» **EXERCICE**:
Citez intégralement l'extrait sur Shell et le Power-to-Gas, sans en modifier un seul mot.
══ EXTRAIT FOURNI
Shell s’est déjà développée dans le secteur photovoltaïque il y a huit ans et fait de la recherche sur les carburants produits à base de biomasse. Le Power-to-Gas est-il aussi à l’ordre du jour?
Nous pensons et nous recherchons dans presque toutes les directions. Et le Power-to-Gas constitue l’une de ces directions. Mais de tels concepts ne permettent de réduire les émissions qu’avec du courant vert. Au fond, l’hydrogène vert est le «premier» produit Power-to-Gas qui propose déjà un large champ d’application en soi et constitue ainsi un élément important pour un bilan carbone neutre en Europe. Nous devons encore faire des progrès en matière d’efficacité pour les futurs produits basés sur l’hydrogène vert. Dans les perspectives actuelles, il semblerait qu’une solution différente de l’hydrogène vert ne serait énergétiquement judicieuse que dans des domaines sans alternatives.
Shell prévoit la construction d’un gigantesque parc éolien au large des côtes néerlandaises afin de fournir de l’électricité renouvelable servant à produire de l’hydrogène. Qu’en est-il de ce projet?
════
══ DONNÉES RÉPERTORIÉES
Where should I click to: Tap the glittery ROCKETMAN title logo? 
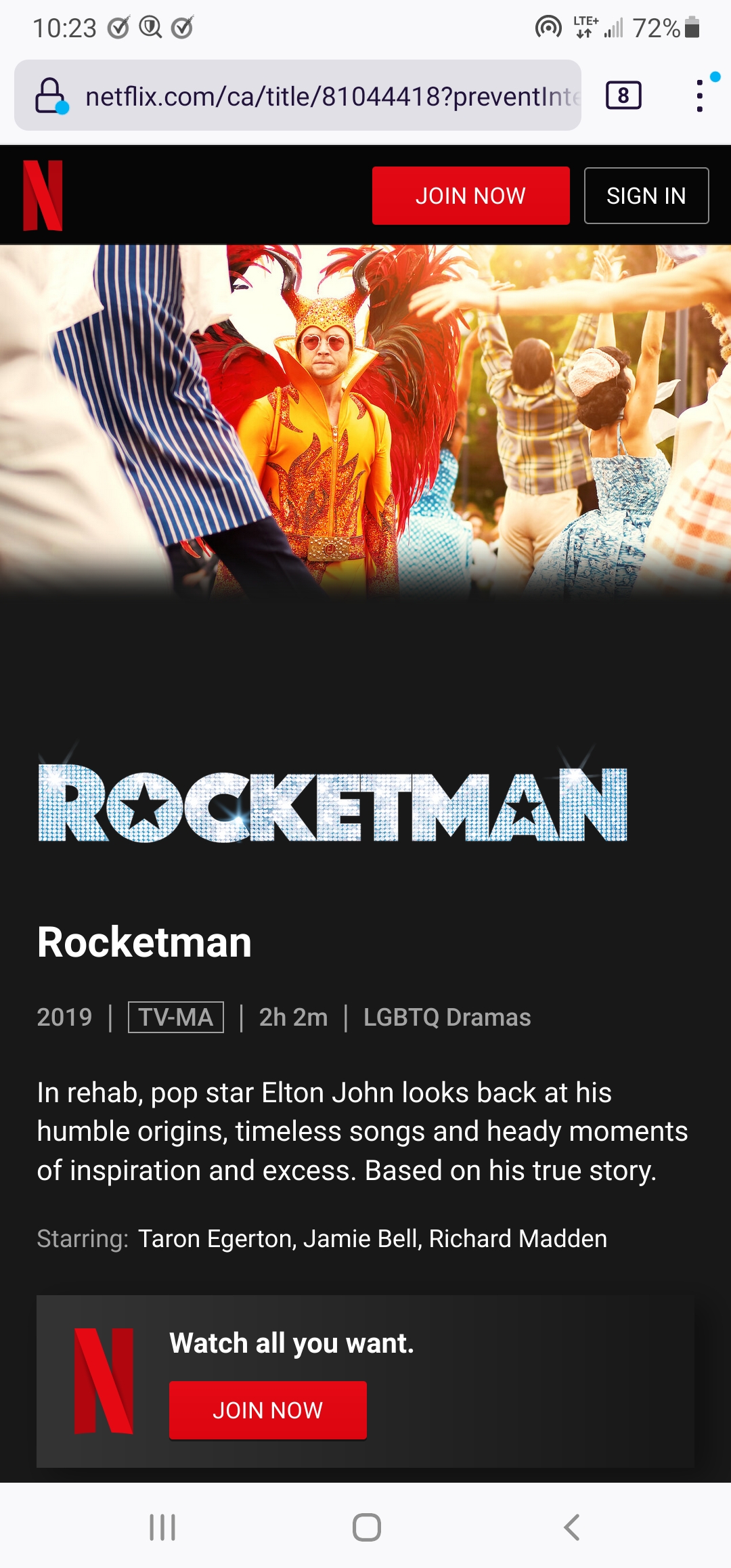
════
══ DONNÉES RÉPERTORIÉES
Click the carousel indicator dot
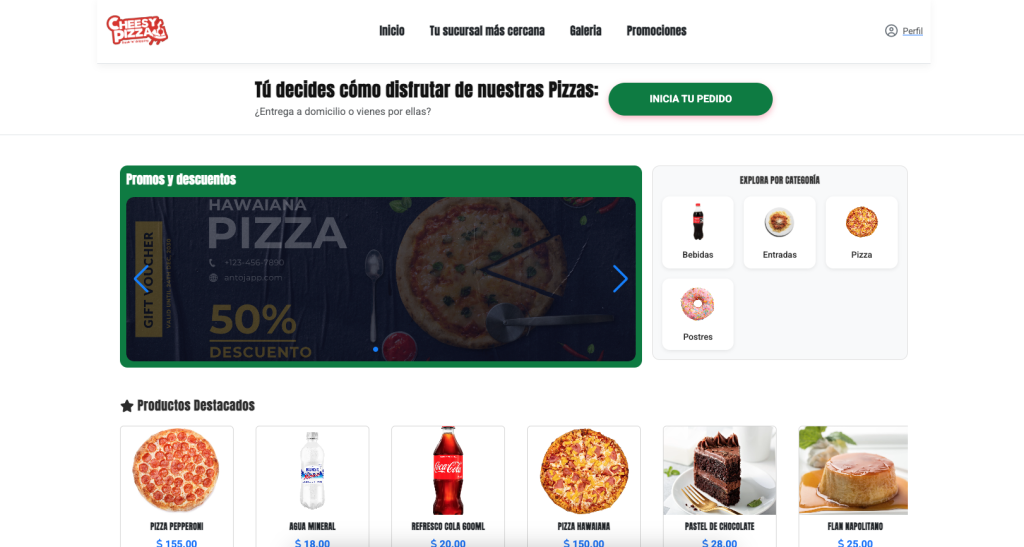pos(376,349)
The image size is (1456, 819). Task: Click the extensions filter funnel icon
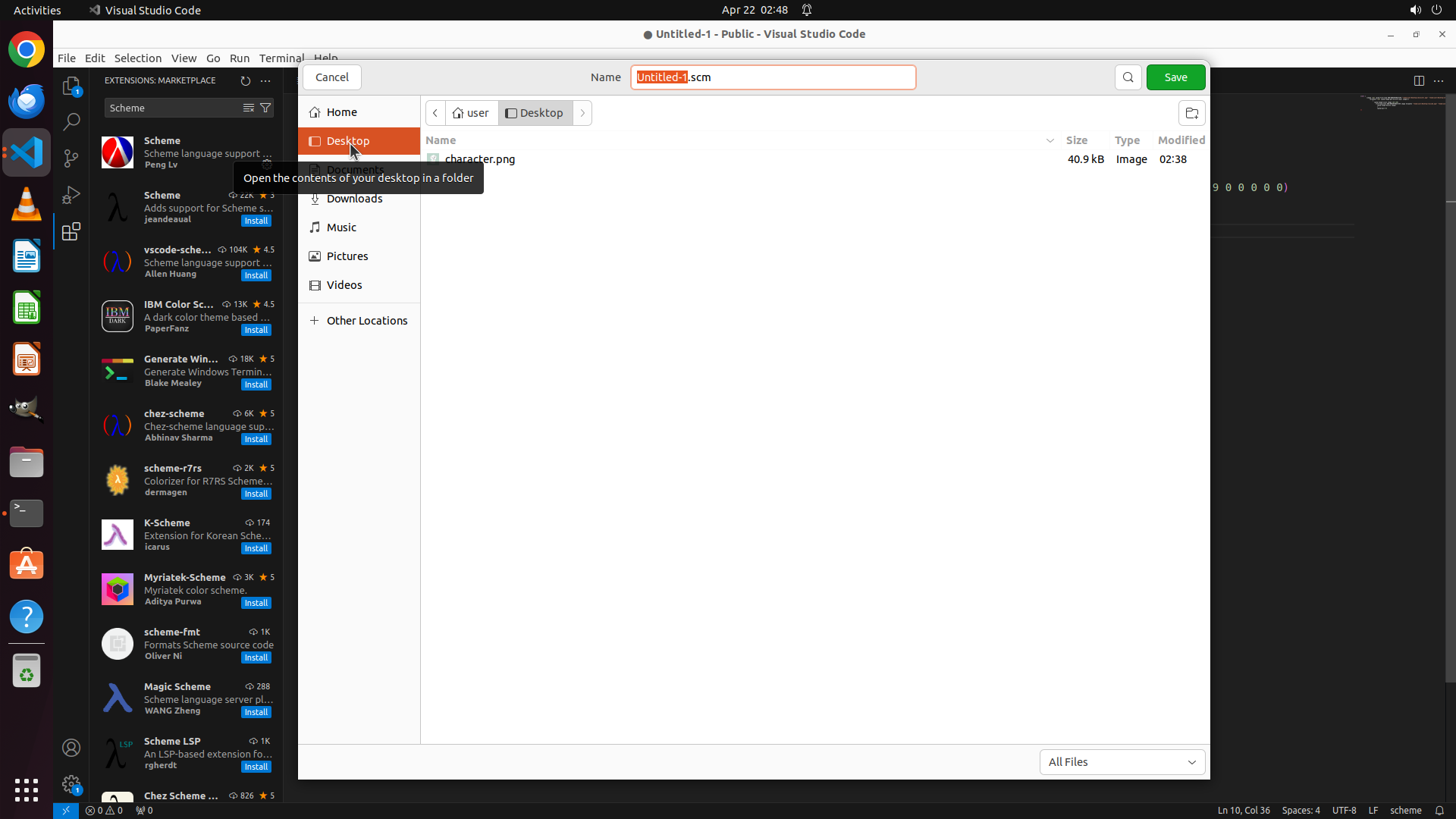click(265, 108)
════
» **CORRIGÉ**:
Shell s’est déjà développée dans le secteur photovoltaïque il y a huit ans et fait de la recherche sur les carburants produits à base de biomasse. Le Power-to-Gas est-il aussi à l’ordre du jour?
Nous pensons et nous recherchons dans presque toutes les directions. Et le Power-to-Gas constitue l’une de ces directions. Mais de tels concepts ne permettent de réduire les émissions qu’avec du courant vert. Au fond, l’hydrogène vert est le «premier» produit Power-to-Gas qui propose déjà un large champ d’application en soi et constitue ainsi un élément important pour un bilan carbone neutre en Europe. Nous devons encore faire des progrès en matière d’efficacité pour les futurs produits basés sur l’hydrogène vert. Dans les perspectives actuelles, il semblerait qu’une solution différente de l’hydrogène vert ne serait énergétiquement judicieuse que dans des domaines sans alternatives.
Shell prévoit la construction d’un gigantesque parc éolien au large des côtes néerlandaises afin de fournir de l’électricité renouvelable servant à produire de l’hydrogène. Qu’en est-il de ce projet?